Last year may have been set a high water mark for infrastructure fundraising, yet it ended on a lesser note for deal activity, new research shows.
Allen & Overy’s M&A Index, which looks at global transactions worth more than $100 million, found that the total value of deals completed in the last quarter of 2013 was 39 percent lower than in Q4 2012. A similar picture emerged when focusing on transaction volume, which decreased by 38 percent.
That made the three months to the end of December 2013 the quietest quarter since Q1 2012.
“There have been fewer big brownfield transactions than we would perhaps have been expecting. It’s been a slower quarter, but in line with the M&A market generally,” Richard Evans, an infrastructure partner at law firm Allen & Overy, told Infrastructure Investor.
The chief reason for the deceleration was rather straightforward, the study suggested: there was too much capital chasing too few assets.

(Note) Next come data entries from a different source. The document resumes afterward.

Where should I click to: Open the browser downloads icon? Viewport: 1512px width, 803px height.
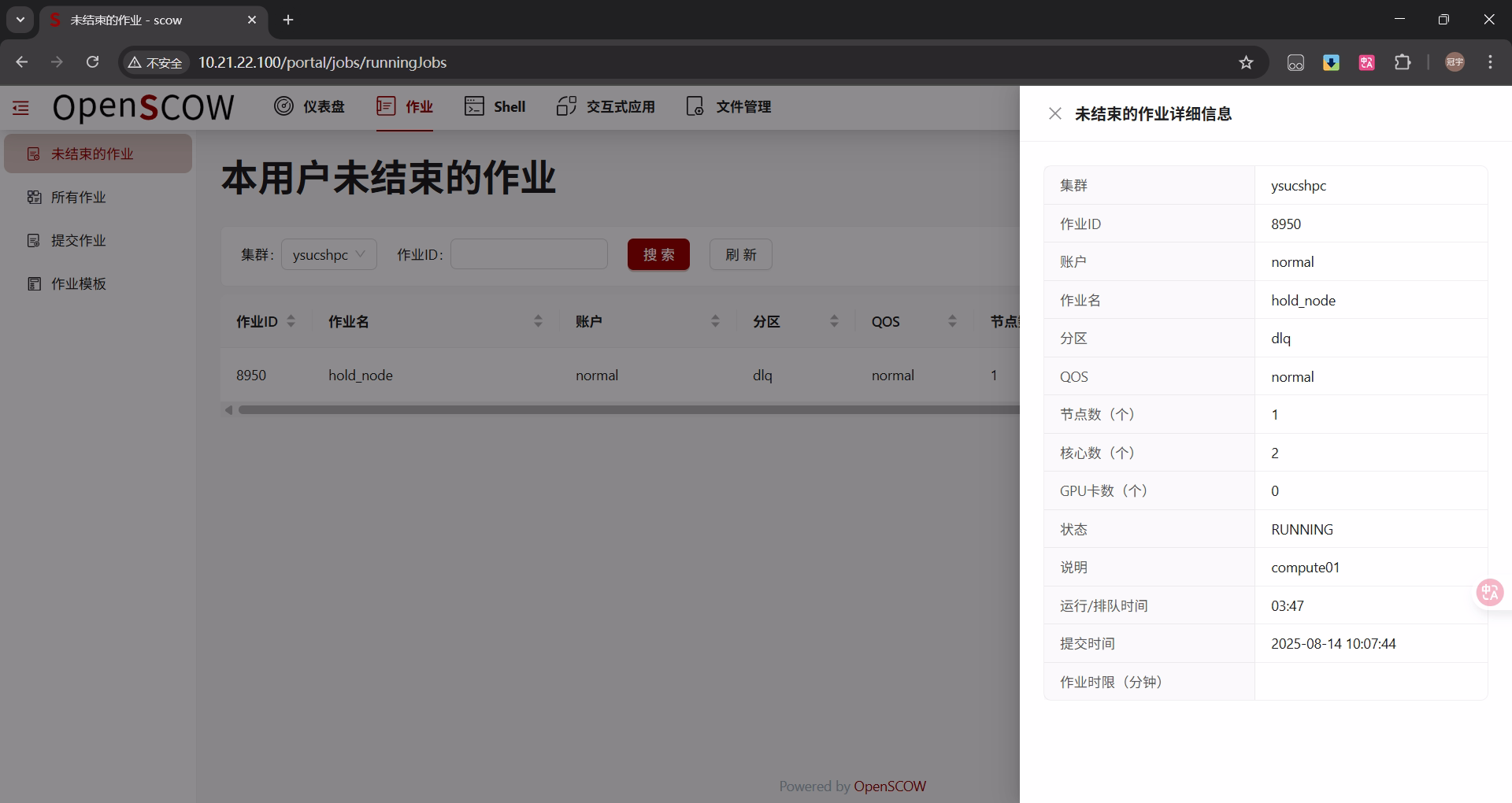coord(1331,62)
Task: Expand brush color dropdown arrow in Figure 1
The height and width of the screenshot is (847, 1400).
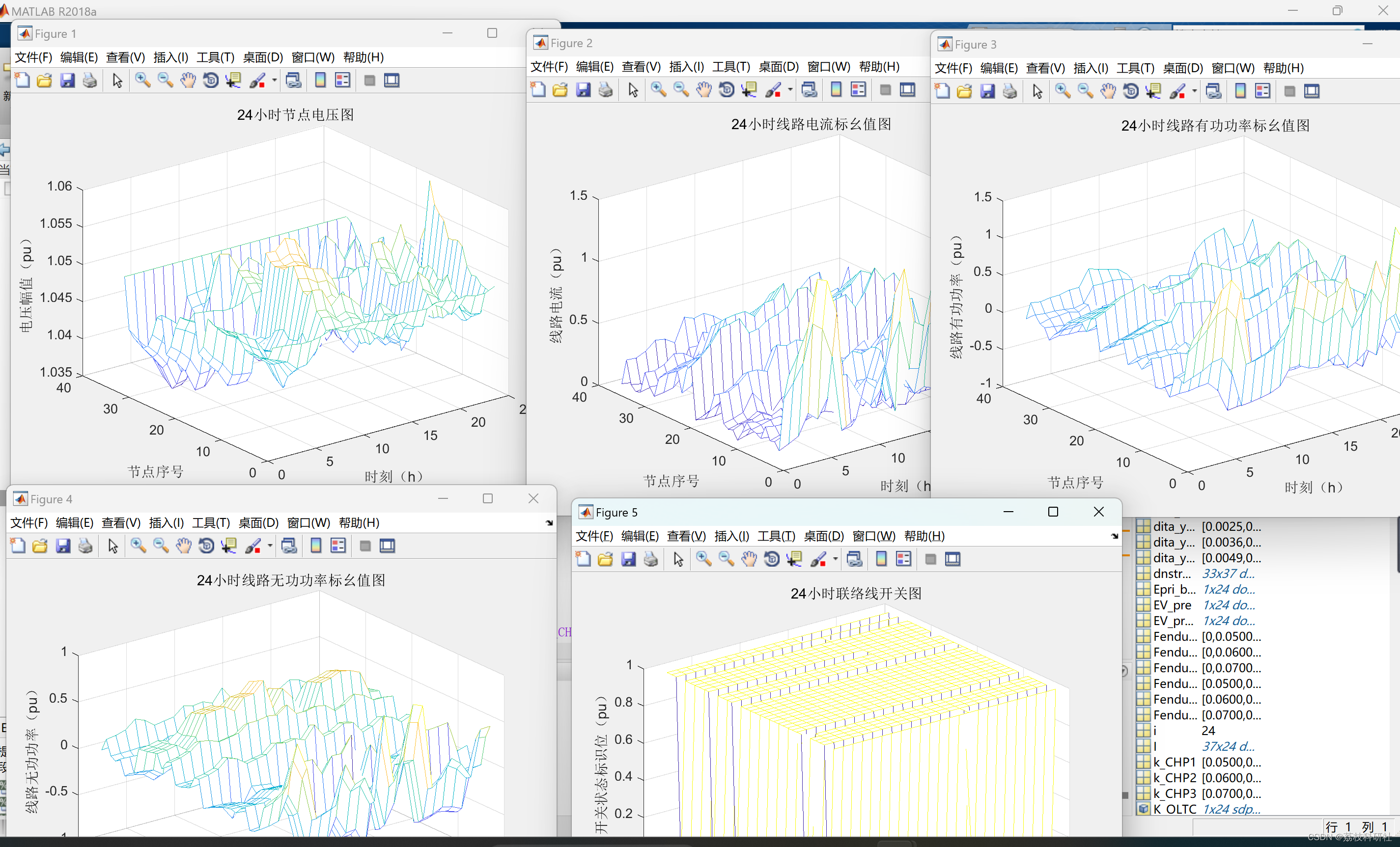Action: (275, 81)
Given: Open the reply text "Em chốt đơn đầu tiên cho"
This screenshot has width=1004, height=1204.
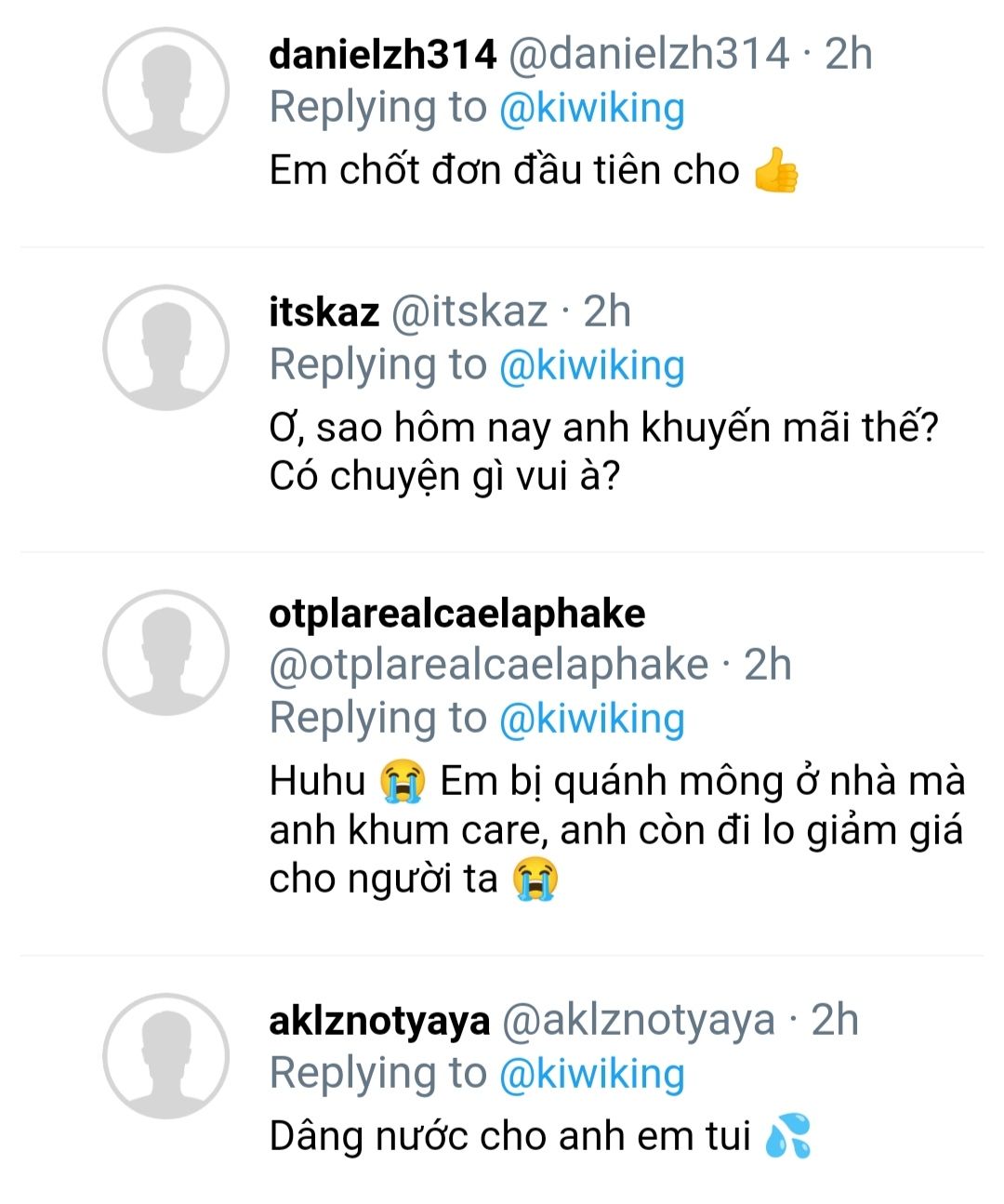Looking at the screenshot, I should coord(504,171).
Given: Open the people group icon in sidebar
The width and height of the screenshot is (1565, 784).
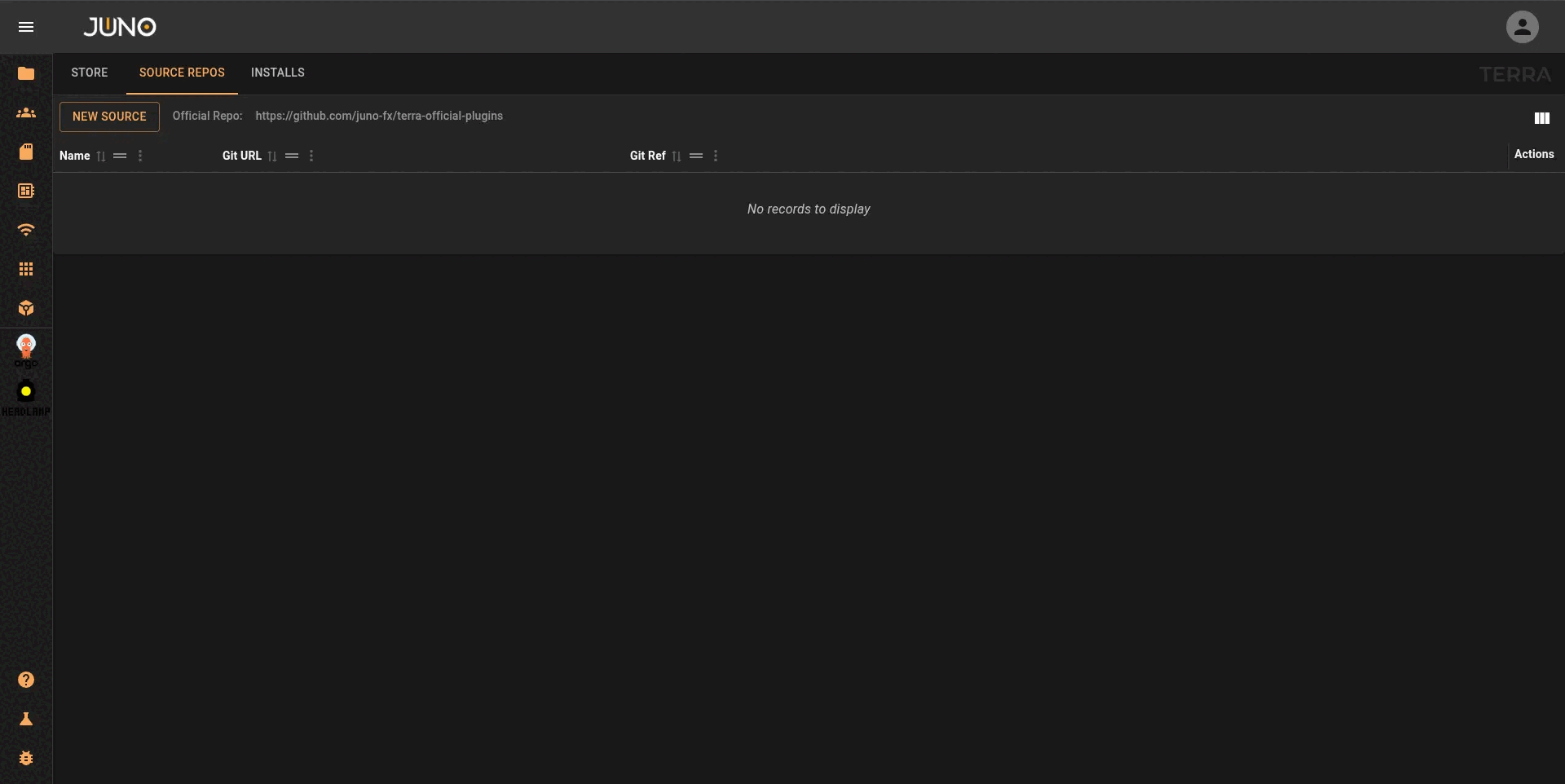Looking at the screenshot, I should [x=26, y=112].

On the supply side, a pause in the recent spate of big airport deals and a five-year regulatory price review in the UK water sector were among the factors explaining a smaller number of large assets coming to market.
But the greatest challenge lay on the demand side of the equation, where the rise of direct investing by large pensions and sovereign wealth funds and the general increase of investors’ allocations towards infrastructure meant that much more money was now hunting for deals.
Figures recently released by Infrastructure Investor Research and Analytics show that unlisted infrastructure funds raised more capital last year than in any year since the beginning of the financial crisis, with $32.6 billion pooled in 2013 by vehicles focused on the asset class.
“There seems to be a lot of capacity in terms of funds available for infrastructure investments, whether for debt or equity,” Evans said. “That is raising a question mark over whether some of the assets that are being chased are being chased too keenly and therefore there is a perception that there are no more bargains to be had.”
One area of interesting activity was Scandinavia, the study noted, with Fortum selling its Finnish electricity grid for €2.55 billion to a consortium led by Borealis and First State. Evans pointed out that the deal is being trailed as the first of three sizeable transactions, as the Finnish utility is now looking to sell its Norwegian and Swedish units.
The long run would also see airport sales coming back into play – with Aberdeen, Glasgow and Southampton soon to come on the block – and much further forward, some fresh opportunities will be opened up by the UK’s £375 billion (€451 billion; $617 billion) revamped National Infrastructure Plan.
Yet Evans did not expect the supply demand conundrum to be solved over the coming quarters.
“We’re certainly not talking about a bubble. But there is a perception that the market is getting crowded.”